Objectives Basing on the adriamycin-induced chronic heart failure (CHF), the present study elucidated whether the effect of Ginsenosides-Rbl (Gs-Rb1) improving cardiac function was performed by inhibiting nuclear factor kappa B (NF-κB), in vivo and in vitro.

Methods CHF models of rats were performed by adriamycin, in vito, and the neonatal rat cardiomyocytes were cultured, ex vivo. Then CHF rats were randomly divided into control group (n = 15), adriamycin group (n = 15) and Gs-Rb1 group (70 mg/kg·d, n = 17), and cells randomly divided into control group, adriamycin group (1 umol/L) and Gs-Rb1 group (200 uMol/L), too. After the intervention being performed, the left ventricular ejection fraction (LVEF) was analysed by echoeardiography, the expression of NF-κB, IκBα, p-IκBα and NF-κB DNA binding activity were assayed.

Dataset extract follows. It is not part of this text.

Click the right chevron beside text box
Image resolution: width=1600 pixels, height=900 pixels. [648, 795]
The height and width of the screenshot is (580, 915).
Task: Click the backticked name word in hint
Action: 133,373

Results 1. Left ventricular ejection fraction (LVEF) was significantly improved in Gs-Rb1 group than in adriamycin group (P = 0.003). 2. Both protein of NF-κB p50 and NF-κB p65 were significantly up-regulated in adriamycin group than in control group (P < 0.01), and significantly down-regulated in Gs-Rb1 group than in adriamycin group, in vivo and ex vivo. 3. NF-κB DNA binding activity was significantly up-regulated in adriamycin group than in control group, which were significantly down-regulated in Gs-Rb1 group than in adriamycin group. 4. IκBα protein was significantly up-regulated by adriamycin, especially by Gs-Rb1, compared to control; IκBα significantly down-regulated in Gs-Rb1 group than in adriamycin group, in vivo and in vitro. Both p-IκBα protein and p-IκBα/IκBα ratio were significantly higher in adriamycin group than in control group, both of which were significantly lower in Gs-Rb1 group than in adriamycin group, in vivo and in vitro.

Conclusions The effects of Gs-Rb1, relieving CHF, were partly performed by means of adjusting NF-κB at least.